Bug 1008902

Summary: ptp: phc2sys sys offset suddenly increasing very large
Product: Red Hat Enterprise Linux 6 Reporter: Dong Zhu <dZhu>
Component: linuxptpAssignee: Jiri Benc <jbenc>
Status: CLOSED NOTABUG QA Contact: Dong Zhu <dZhu>
Severity: unspecified Docs Contact:
Priority: unspecified    
Version: 6.5CC: dZhu, jbenc, jipan, mlichvar, qcai
Target Milestone: rc   
Target Release: ---   
Hardware: Unspecified   
OS: Unspecified   
Whiteboard:
Fixed In Version: Doc Type: Bug Fix
Doc Text:
Story Points: ---
Clone Of: Environment:
Last Closed: 2013-09-24 09:47:46 UTC Type: Bug
Regression: --- Mount Type: ---
Documentation: --- CRM:
Verified Versions: Category: ---
oVirt Team: --- RHEL 7.3 requirements from Atomic Host:
Cloudforms Team: --- Target Upstream Version:
Embargoed:
Attachments:
Description Flags
ptp4l and phc2sys logs from slave
none
Comment none

Description Dong Zhu 2013-09-17 10:12:03 UTC
Created attachment 915768 [details]
Comment

(This comment was longer than 65,535 characters and has been moved to an attachment by Red Hat Bugzilla).

Comment 1 Jiri Benc 2013-09-17 10:21:40 UTC
Could you attach the full ptp4l log from the slave?
□ □ □ □ □
→ **WHAT YOU NEED TO DO**
Rewrite the bug report from "(This comment was" to "from the slave?", changing "ptp4l log" to "phc2sys log". The listing isn't needed for this work.

→ **INFORMATION SHOWN**
□ □ □ □ □
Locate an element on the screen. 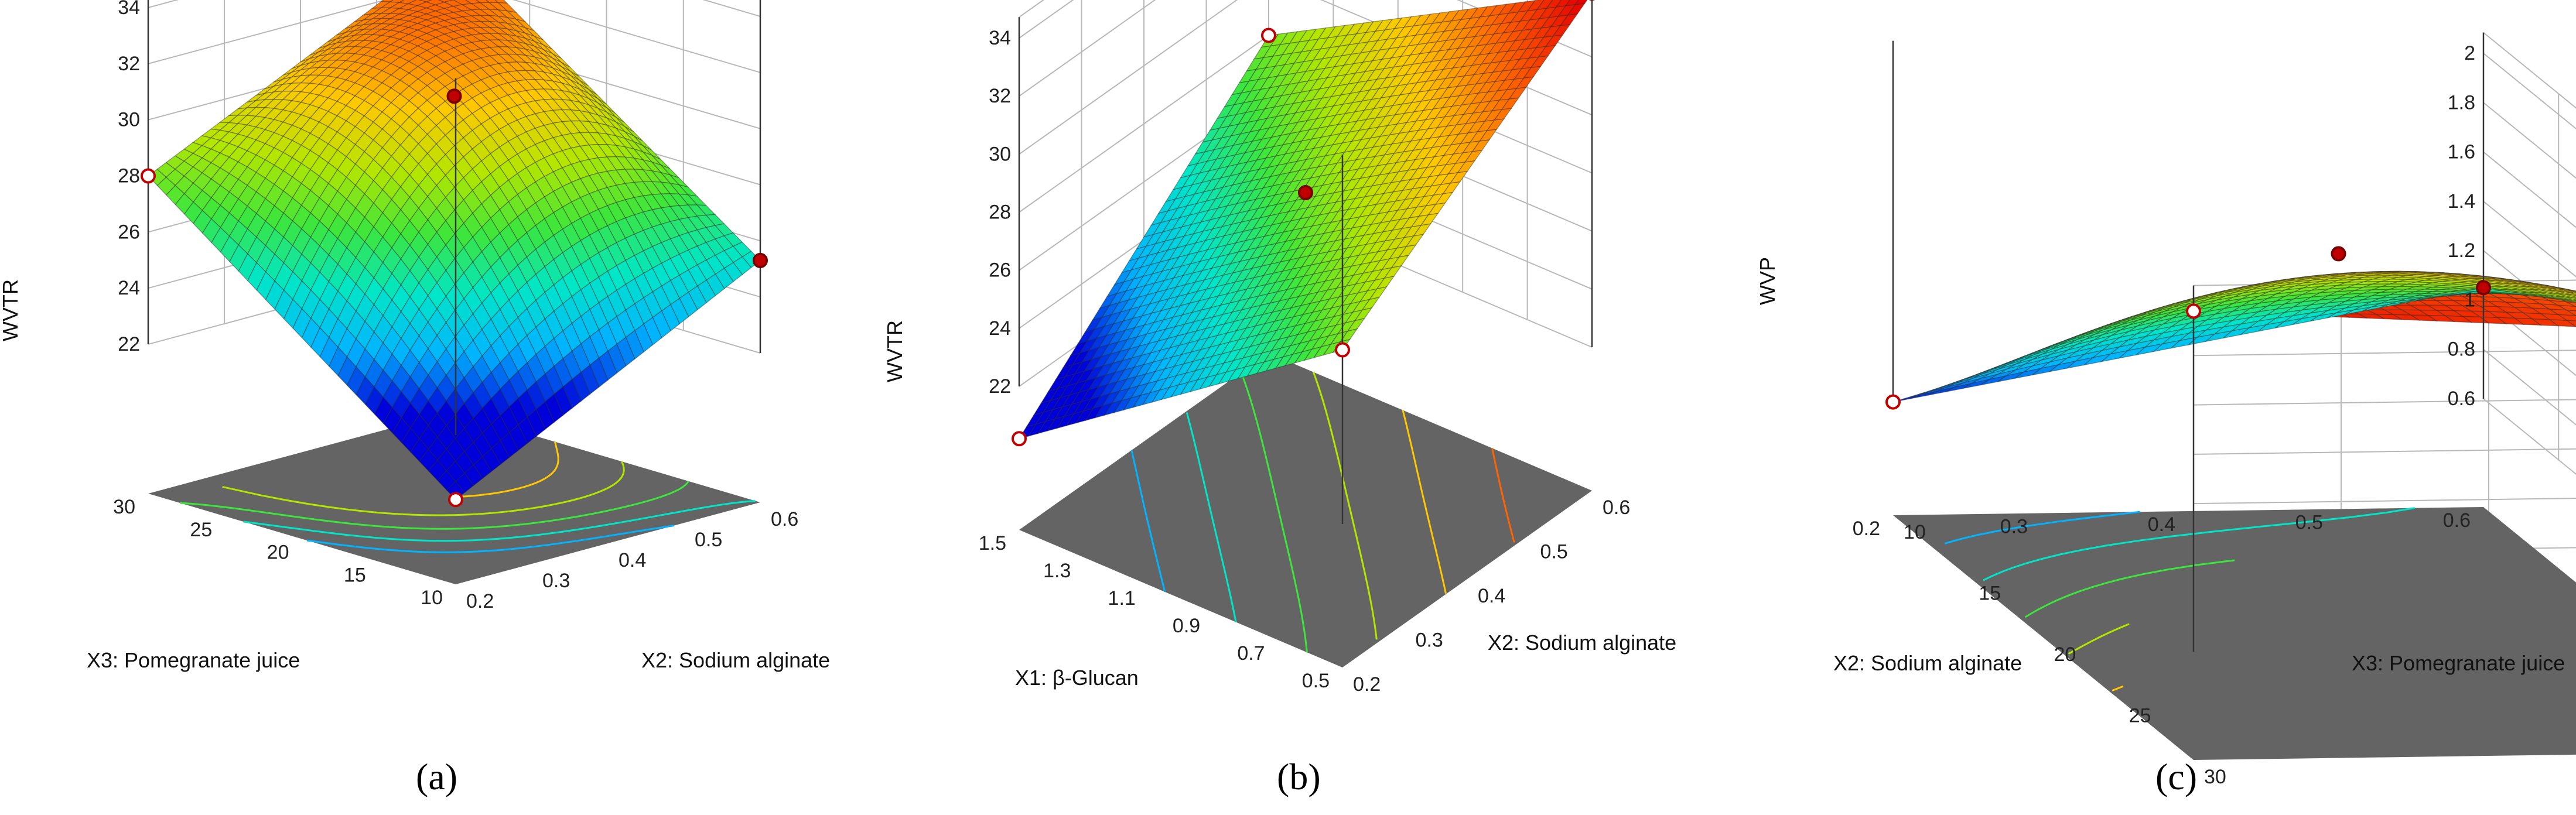 The height and width of the screenshot is (815, 2576). y-tick-label: 25 is located at coordinates (201, 530).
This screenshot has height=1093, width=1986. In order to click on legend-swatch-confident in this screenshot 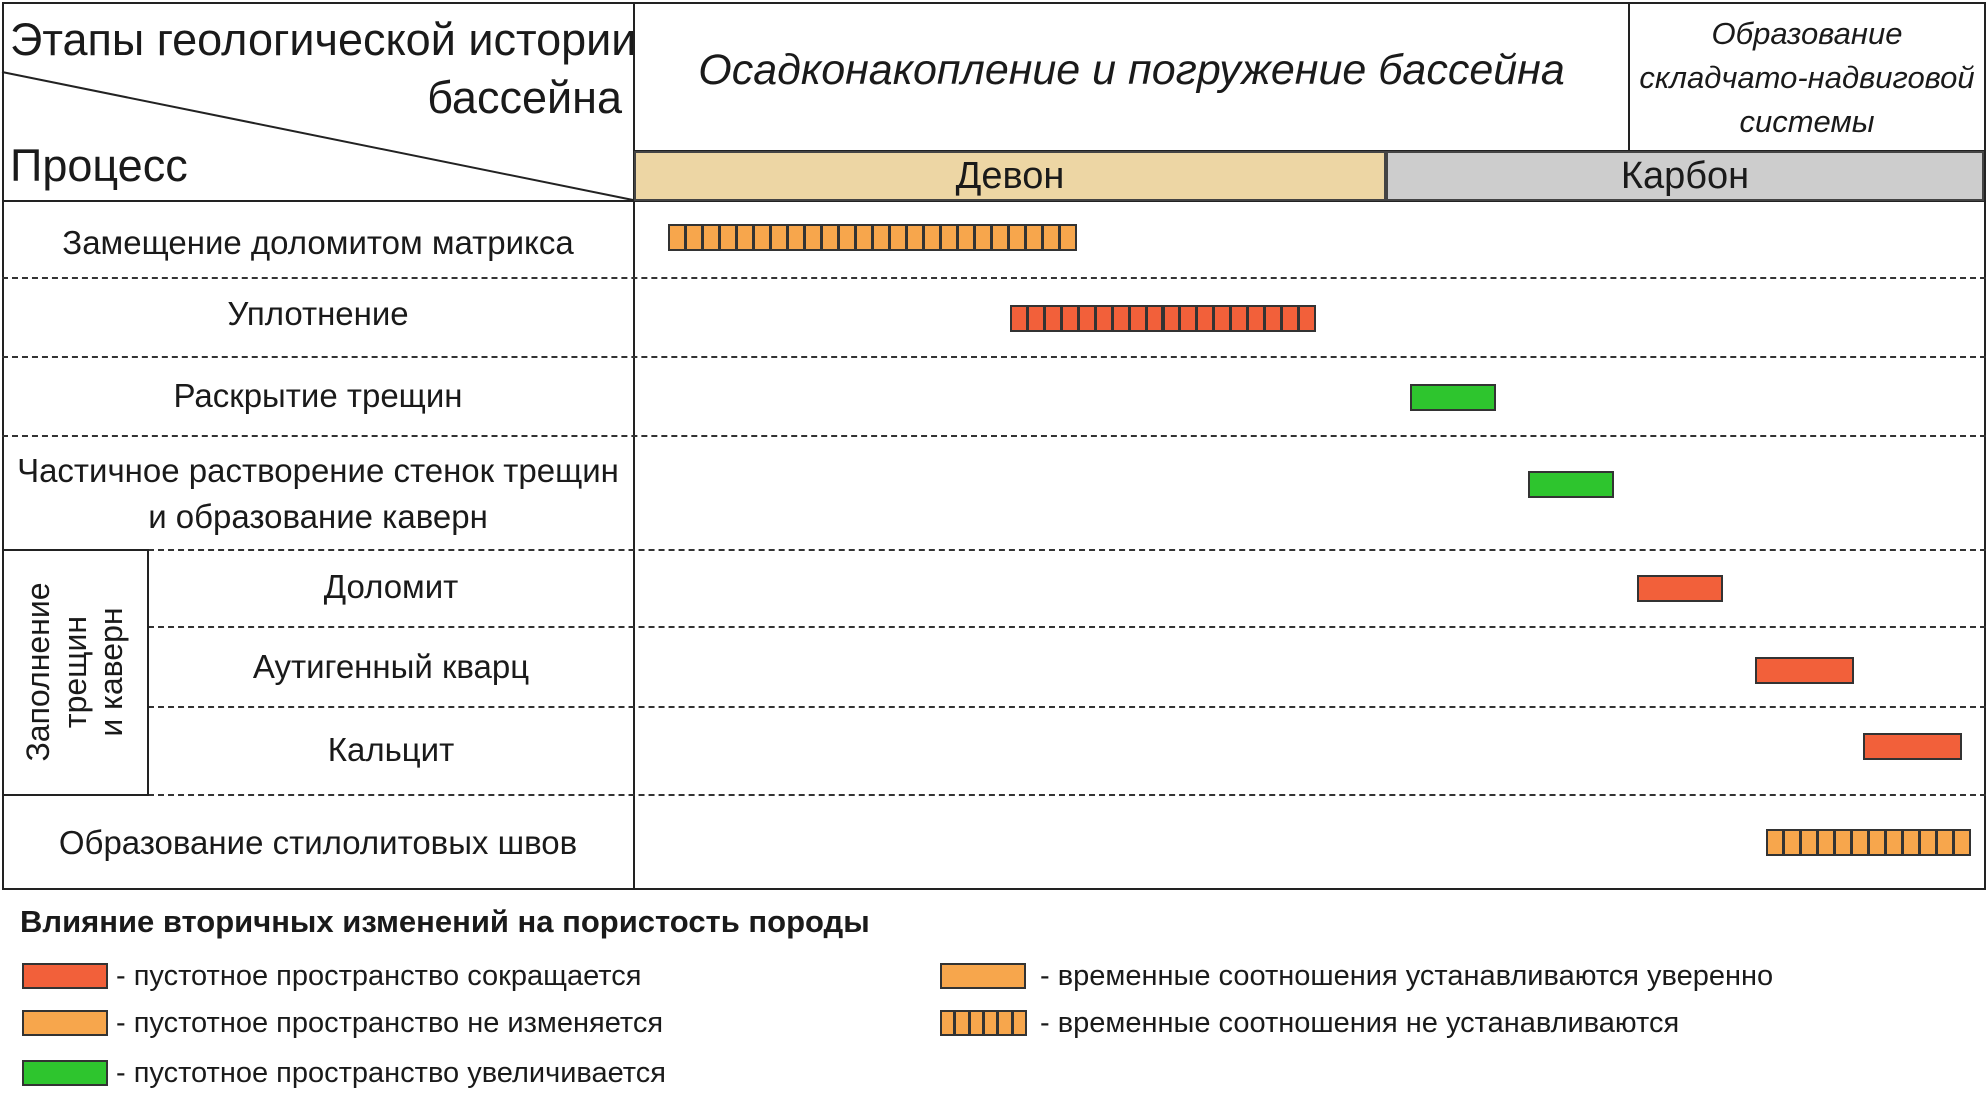, I will do `click(983, 976)`.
□ □ □ □ □
→ **WRITTEN RESPONSE**
(This comment was longer than 65,535 characters and has been moved to an attachment by Red Hat Bugzilla).

Comment 1 Jiri Benc 2013-09-17 10:21:40 UTC
Could you attach the full phc2sys log from the slave?